We came to a windmill pumping water to a herd of cattle. The rancher was there. He told us he was 50 miles away from his ranch and was still on his own land. He owned 5,000 square miles of this godforsaken country.

            The windmill pumped water into a raised pool, and we took the opportunity to dip our heads into the water and cool off. Sitting and drying in the mid-day sun, we realized Hans was not with us. Off in the distance you could hear the sound of an XR400’s valve’s floating. About a mile off, we could see Hans’ distinctive yellow Husquavarna jersey, and see that he was getting the front wheel about six inches off the ground. Hans was doing “ze wheelie.” “Shift, Hans,” Warwick groaned. “Shit!”

            After 10 hours of dust, heat, and open road, the Stay Upright crew pulls you aside for an evening in the bush. The first night, Mark and I were bombing along, the red dust of the Outback turned scarlet in the waning light of the day, when we came upon Robert, one of the guys on the trip, waving us off into the bush. We drove through about 250 yards of scrub brush and came upon the bikes scattered around a sort-of clearing, the guys stripping off gear and gathering firewood. When the Land Cruiser (check) pulled in, Dave and Warwick started unloading gear. Warwick tossed Mark and I a couple of rolled-up canvas bundles. “The Americans,” he said with a grin, “Need to try out swags.” John, the only repeat tour member, muttered something about “canvas coffins” under his breath and grabbed a tent.

            John’s description is not far off. Swags are Australian bedrolls, a canvas bag just big enough to cover your sleeping bag, with a couple of short poles giving you a bit of breathing space at the head and foot.

            With a bit of help from Warwick, we set up the swags and eyed them dubiously. Not much extra room in there, I thought. Mark wondereld aloud about the poisonous snakes and spiders Aussies are so fond of talking about. The only response was a shrug. “Zip ‘em up, mate” one guy offered,”and I hope yer not claustrophobic.”

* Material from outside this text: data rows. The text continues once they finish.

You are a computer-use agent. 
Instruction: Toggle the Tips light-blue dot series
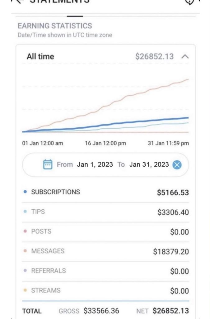(25, 212)
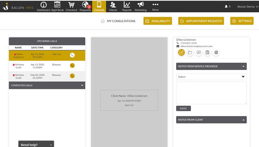Click the clipboard icon in client panel
The width and height of the screenshot is (259, 147).
coord(208,52)
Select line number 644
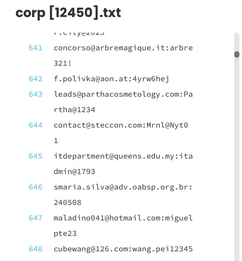This screenshot has height=261, width=242. (x=35, y=125)
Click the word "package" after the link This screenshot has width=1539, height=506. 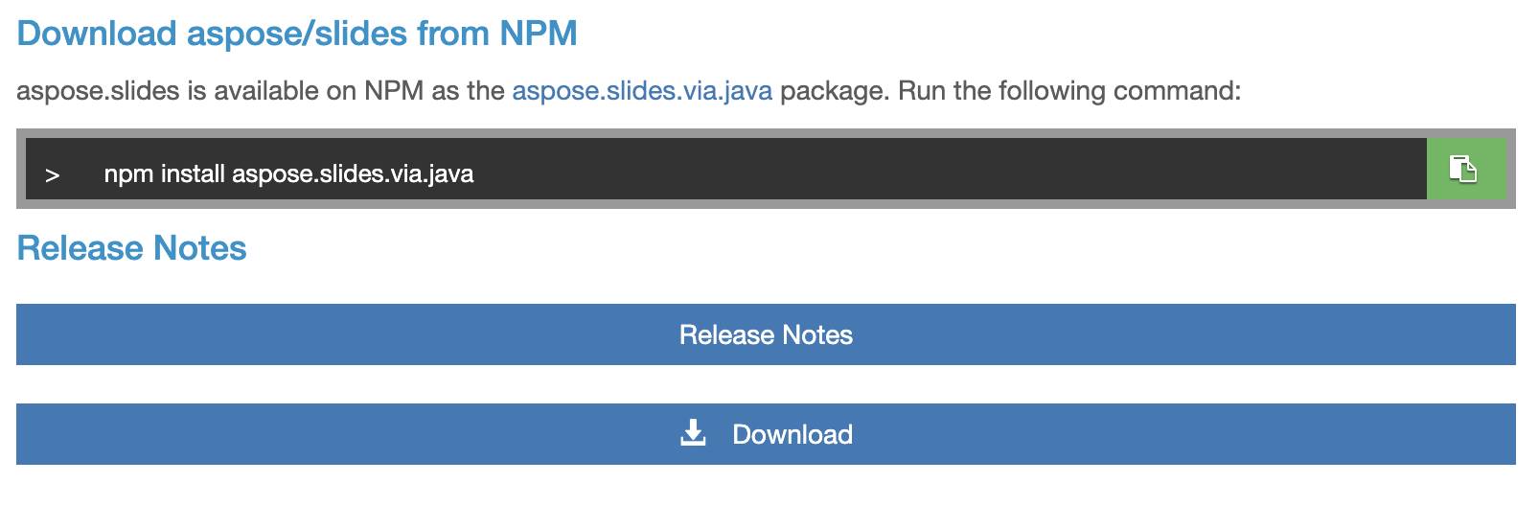834,91
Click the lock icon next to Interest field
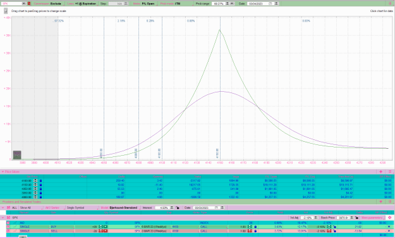 [178, 208]
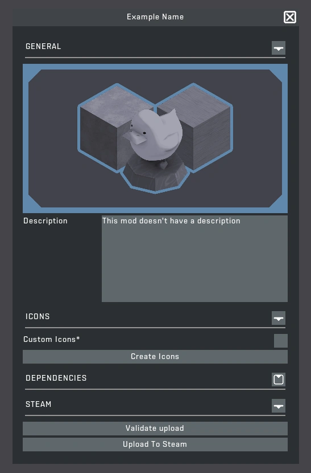Click the DEPENDENCIES section header
The width and height of the screenshot is (311, 473).
click(56, 378)
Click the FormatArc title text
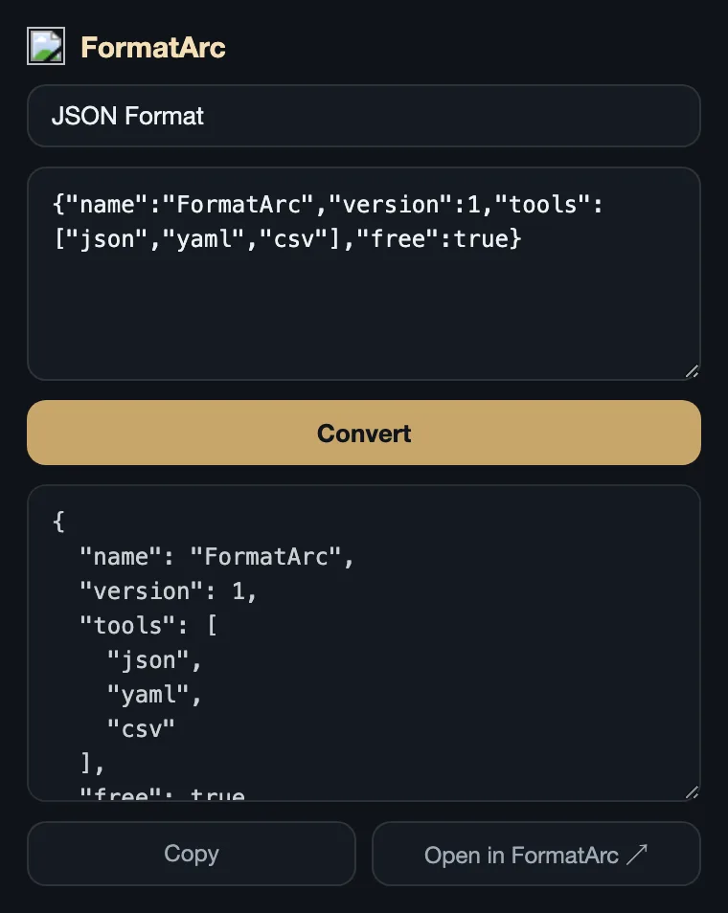This screenshot has height=913, width=728. pos(153,46)
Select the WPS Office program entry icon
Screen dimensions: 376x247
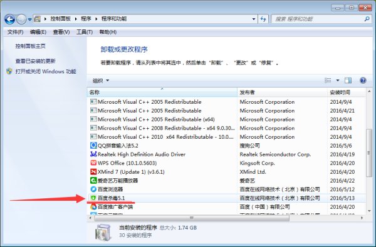pos(93,163)
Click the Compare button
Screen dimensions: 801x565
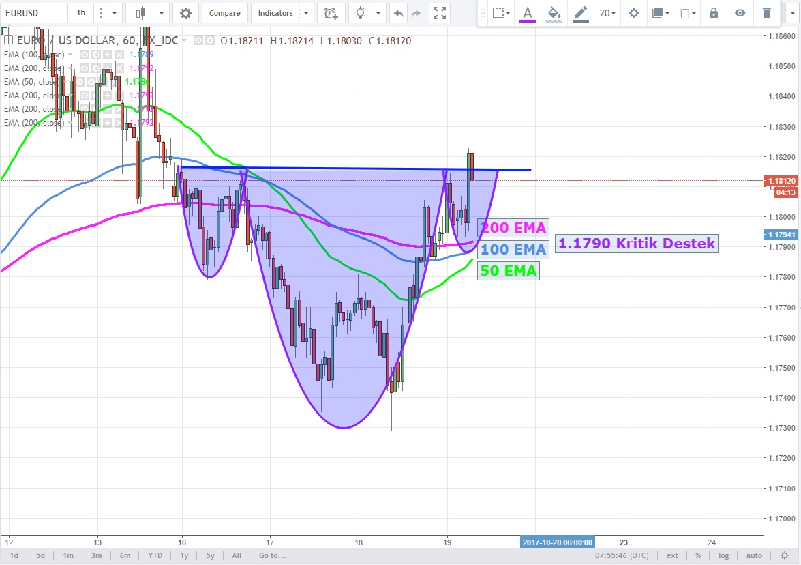tap(224, 13)
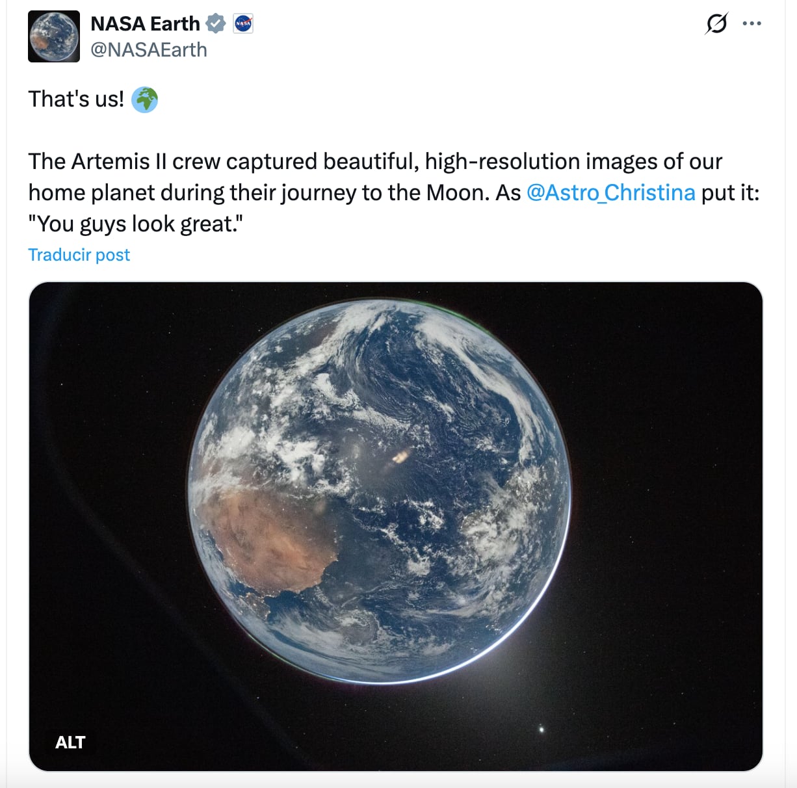The width and height of the screenshot is (797, 788).
Task: Click the Earth emoji after That's us
Action: [x=145, y=99]
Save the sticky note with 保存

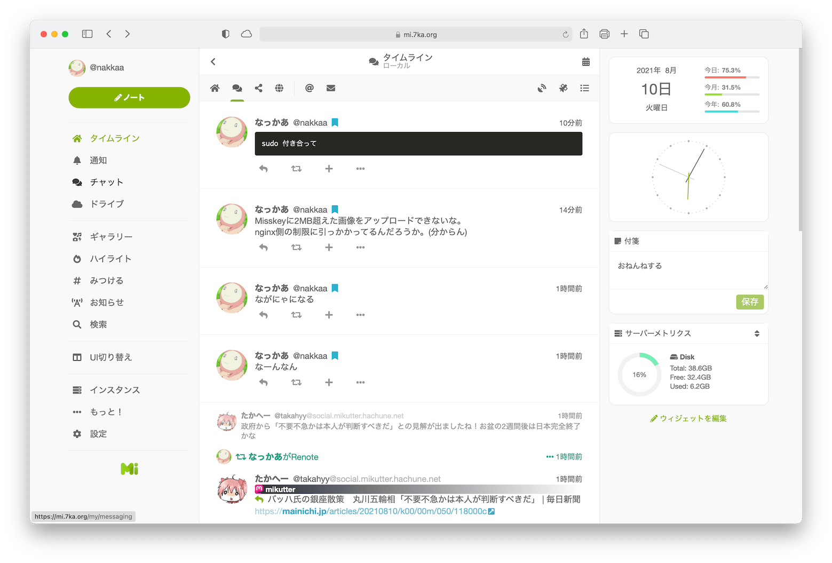point(749,302)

            While we were setting up swags, the guides had been busy building a fire and getting supper going. Warwick had opened the bar (an electric cooler behind the seat of the Toyota), Dave had smoked oysters and crackers out on a plate, and folding chairs were set around the fire. While we snacked, drank beer, and swapped stories, Dave set to work making fire-cooked sphaghetti sauce. An excellent meal, a couple of beers, and a long day behnind us, we turned in. The swags are a fine way to spend an evening, tho being tired and not being claustrophobic are key!

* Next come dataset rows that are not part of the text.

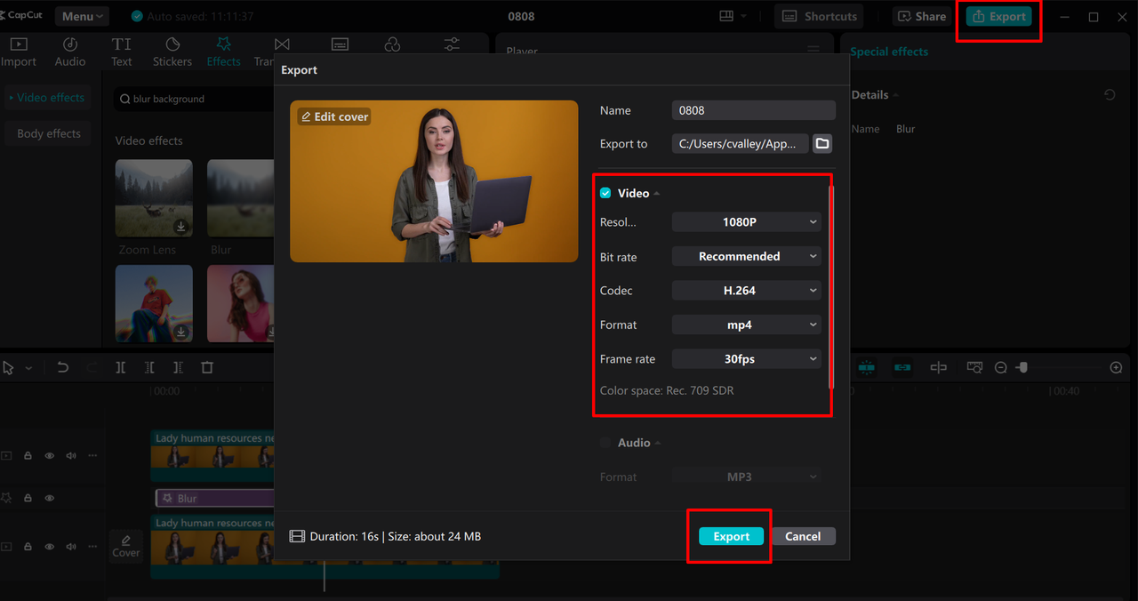The image size is (1138, 601).
Task: Click the trash Delete icon in timeline toolbar
Action: pos(207,368)
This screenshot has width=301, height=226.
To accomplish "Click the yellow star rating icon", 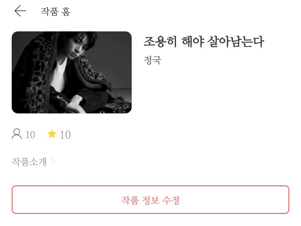I will tap(52, 134).
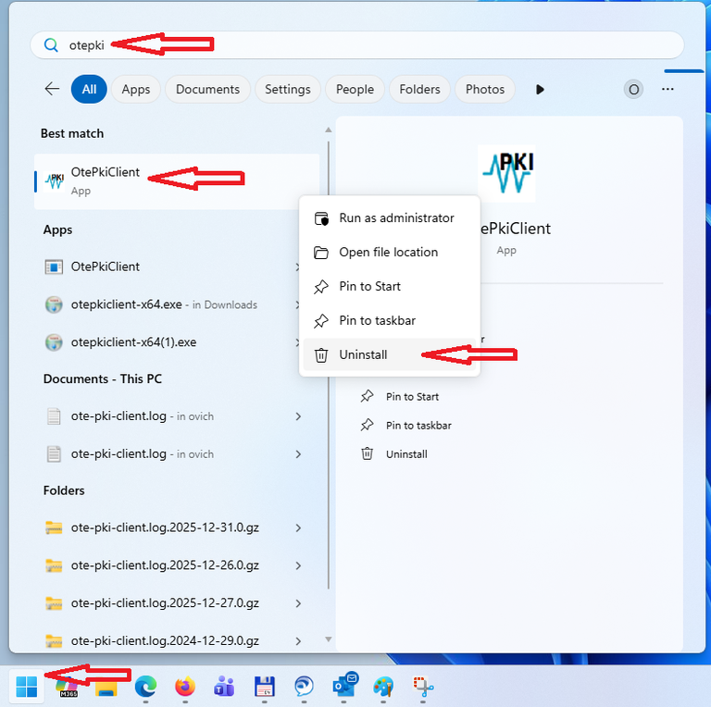
Task: Launch Microsoft Edge from the taskbar
Action: [145, 687]
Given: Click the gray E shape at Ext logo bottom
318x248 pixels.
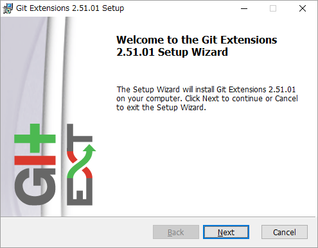Looking at the screenshot, I should point(80,192).
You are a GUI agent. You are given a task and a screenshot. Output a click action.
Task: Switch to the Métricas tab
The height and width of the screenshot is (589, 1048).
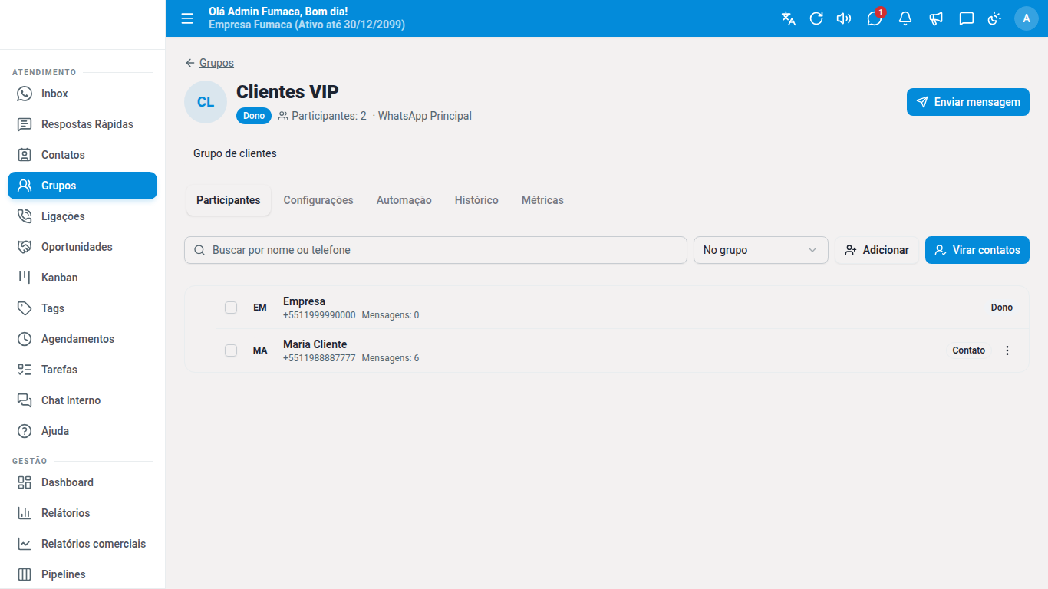(542, 200)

            By the second day, we had covered about 1,000 kilometers, going mostly north and east. As we approached the Gulf of Carpenteria, on the north side of Australia, the land heaved and dipped, with escarpments of rock and more trees breaking up the skyline and twisting and bending the road.

            Day three was our hardest and longest. The group had the vagaries of negotiating Outback dirt roads at 70 mph down, and we put our heads down to make time. Foot-up broadslipes around Outback sweepers kept us entertained, and the promise of fishing barramundi kept us going. “Guys, if we can make Karumba, we can go fishing in the morning,” Warwick promised. Everyone either wanted to go fishing or just to go fast, so we humped!

            Pulling into Karumba that night, we found hot showers at a campground and cold beer, grilled barramundi, and a fantastic sunset at the town’s open-air pub. The next morning, we piled into fishing boats and crossed the pale blue-green waters of the Gulf of Carpenteria to land a half-dozen blue salmon, enough for Dave to fire-roast for supper that night.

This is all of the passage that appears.